Me: "Yeah, uh... Are you Pat? Pat Mayo?"

"Yes. Yes... What do you want?"

It is too much! My need will be revealed too soon! But I must proceed. I can only answer her with truth:

"I want to smell your toilet."

She freezes, mouth partly open, a centerfold for Incredulity Monthly. Count with me: One. Two. Three. Now:

"You... Want... To smell my TOILET???"

I stare into her eyes. Stare! One must be upfront about these things! Her eyes are brown and cowlike. Moo.

"Yes. In the advertisement, you SAY you have the cleanest and nicest smelling bathroom in the neighborhood. The advertisement says that if I don't believe you, I should ring your doorbell and smell your toilet. I don't believe you. I'm here to smell your toilet."

One. Two. Three. I put my right hand in my right pocket and scratch my leg. My keys jingle. I feel her judge me. She thinks I am insane.

"Advertisement??? I... Who are you?" Not waiting for an answer, she tries to push the door shut. I swiftly jam my foot in the door (*klunk* -- it is good that I have these heavy boots!) and her face grimaces in alarm.

The magazine is in my left hand. I withdraw my right hand from my pocket, and use both hands to hold the mag open in front of her. I show her that page; hold it up to her. "This," I say.

Look: There's a picture of her and her mighty porcelain toilet. A cascade of gray curtain falls behind her and she holds a box of cleanser and she proudly, PROUDLY proclaims, "I have the cleanest and nicest smelling bathroom in the neighborhood. If anyone doesn't believe me, ring my doorbell and you can smell my toilet."

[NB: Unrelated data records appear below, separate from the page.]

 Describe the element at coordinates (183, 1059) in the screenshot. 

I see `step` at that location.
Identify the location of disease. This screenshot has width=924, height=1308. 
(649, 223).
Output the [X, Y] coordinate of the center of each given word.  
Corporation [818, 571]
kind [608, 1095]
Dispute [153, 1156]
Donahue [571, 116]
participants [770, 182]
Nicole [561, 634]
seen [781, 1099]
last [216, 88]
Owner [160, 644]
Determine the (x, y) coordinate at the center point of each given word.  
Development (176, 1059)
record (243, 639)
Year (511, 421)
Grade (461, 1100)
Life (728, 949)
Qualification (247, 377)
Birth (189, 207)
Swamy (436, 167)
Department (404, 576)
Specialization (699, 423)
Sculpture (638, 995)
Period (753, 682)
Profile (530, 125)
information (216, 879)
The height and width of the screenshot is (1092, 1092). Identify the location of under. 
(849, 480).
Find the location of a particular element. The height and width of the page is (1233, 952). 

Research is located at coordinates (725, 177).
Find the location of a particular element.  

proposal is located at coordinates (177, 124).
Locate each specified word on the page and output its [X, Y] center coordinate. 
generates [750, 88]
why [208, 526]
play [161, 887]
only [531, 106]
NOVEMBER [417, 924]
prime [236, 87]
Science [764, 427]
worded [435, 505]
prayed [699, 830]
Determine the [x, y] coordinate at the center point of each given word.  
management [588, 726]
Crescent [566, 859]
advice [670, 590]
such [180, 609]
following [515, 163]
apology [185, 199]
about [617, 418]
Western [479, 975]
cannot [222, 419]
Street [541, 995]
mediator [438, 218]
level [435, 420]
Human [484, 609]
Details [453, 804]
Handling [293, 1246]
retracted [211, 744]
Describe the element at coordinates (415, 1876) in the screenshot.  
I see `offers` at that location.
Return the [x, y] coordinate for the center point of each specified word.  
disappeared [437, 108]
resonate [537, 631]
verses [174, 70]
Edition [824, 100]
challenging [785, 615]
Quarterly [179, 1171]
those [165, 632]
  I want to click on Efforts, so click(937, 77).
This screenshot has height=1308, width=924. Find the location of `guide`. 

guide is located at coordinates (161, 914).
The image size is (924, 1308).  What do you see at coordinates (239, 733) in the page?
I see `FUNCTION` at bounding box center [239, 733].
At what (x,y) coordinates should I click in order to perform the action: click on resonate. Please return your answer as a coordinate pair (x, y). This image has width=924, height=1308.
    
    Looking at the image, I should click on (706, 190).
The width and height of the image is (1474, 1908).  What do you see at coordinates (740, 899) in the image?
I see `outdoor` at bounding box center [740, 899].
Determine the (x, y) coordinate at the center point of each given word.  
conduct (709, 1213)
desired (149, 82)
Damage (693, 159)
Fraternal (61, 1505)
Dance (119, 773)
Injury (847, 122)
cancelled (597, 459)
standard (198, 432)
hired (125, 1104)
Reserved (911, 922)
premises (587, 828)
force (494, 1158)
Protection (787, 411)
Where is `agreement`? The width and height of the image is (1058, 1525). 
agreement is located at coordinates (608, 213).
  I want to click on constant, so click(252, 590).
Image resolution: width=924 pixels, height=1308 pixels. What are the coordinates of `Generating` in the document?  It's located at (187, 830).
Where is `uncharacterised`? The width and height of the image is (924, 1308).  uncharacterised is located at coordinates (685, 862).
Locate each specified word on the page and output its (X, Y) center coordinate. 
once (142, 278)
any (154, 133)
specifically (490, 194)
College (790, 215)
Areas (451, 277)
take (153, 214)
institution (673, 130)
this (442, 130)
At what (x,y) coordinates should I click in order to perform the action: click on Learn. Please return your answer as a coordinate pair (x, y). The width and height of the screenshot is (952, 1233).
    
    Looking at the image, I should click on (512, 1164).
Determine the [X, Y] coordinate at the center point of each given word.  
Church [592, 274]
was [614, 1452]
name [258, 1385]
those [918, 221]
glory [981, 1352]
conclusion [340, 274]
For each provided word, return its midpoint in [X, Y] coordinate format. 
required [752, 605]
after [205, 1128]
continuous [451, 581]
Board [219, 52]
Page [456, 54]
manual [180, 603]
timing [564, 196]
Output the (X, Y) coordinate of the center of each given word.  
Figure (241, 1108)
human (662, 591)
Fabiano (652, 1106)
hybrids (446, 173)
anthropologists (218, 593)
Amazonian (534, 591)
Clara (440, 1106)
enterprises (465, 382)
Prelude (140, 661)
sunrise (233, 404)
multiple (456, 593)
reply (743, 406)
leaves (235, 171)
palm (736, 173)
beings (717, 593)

There's her name -- Pat Mayo -- and where she lives -- Hometown, Illinois. That is a lie, because she really lives in Bismarck, North Dakota and I spent a year, A YEAR, finding her. The toilet is raised on a pedestal and the lid is closed. It is pure white.

Look at it again: Look at her face. She is proud. Her commode is perfect and holy -- Madonna and child rendered as Housewife and toilet.

"That isn't me!" she lies. I force the door open, and try to push myself past her. She blocks my way with her matronly bulk, so I grab her face with both hands, jamming my thumbs into her eyesockets and squeezing until she screeches. Each eye collapses with a sharp plastic *snap!*, like crushing wet ping-pong balls. I shove her down and crash my knee into her soft belly; her breath rushes out -- Whuf! I twist her head until her tendons crack, and she slumps down beside the door, sitting upright and gingerly wiping at her eyesockets with her hands, weeping. As she whimpers and moans, a trickle of bright blood -- thinned with tears -- runs from her right eyelid down her cheek onto her lip. I kick her breasts and chest repeatedly; with each kick, she grunts involuntarily. On the third kick, I feel something crunch and give, and pink foamy spittle wells from her lips and nostrils. She falls sideways with her head on the doorsill. Her breath catches with a wet slippery rattle, but she does not move.

"Where is it?!" I yell. "WHERE IS IT???" I yell again. Perhaps I was a little harsh, but one must do what is necessary. I run down the hall, turn to the left. Kitchen. No! Back up and turn to the right. There's the living room, and AH! There it is!

In the middle of the living room is the toilet, raised about a foot on a black iron pedestal at the center of the polished oak floor. The room is otherwise empty, and the gray curtains are drawn. I kneel before the sweet white shrine and raise the lid. Inside, a single perfect brown fecal bolus, lightly speckled with embedded corn and annointed with rose petals, gently floats in an oily translucent blue fluid. The heavy meaty aroma invades my yearning nostrils, and I inhale deeply deeply deeply, not wanting to ever exhale but must QUICKLYExhaleExhale!!! then inhale and inhale again, breathe again and again taking it all in oh! oh! oh! sating my desire my need my self I... Oh! OH!

One. Two. Three.

I am filled. Close the lid.

Now I must visit the other houses, for I do not believe that her toilet is the nicest smelling one in the neighborhood.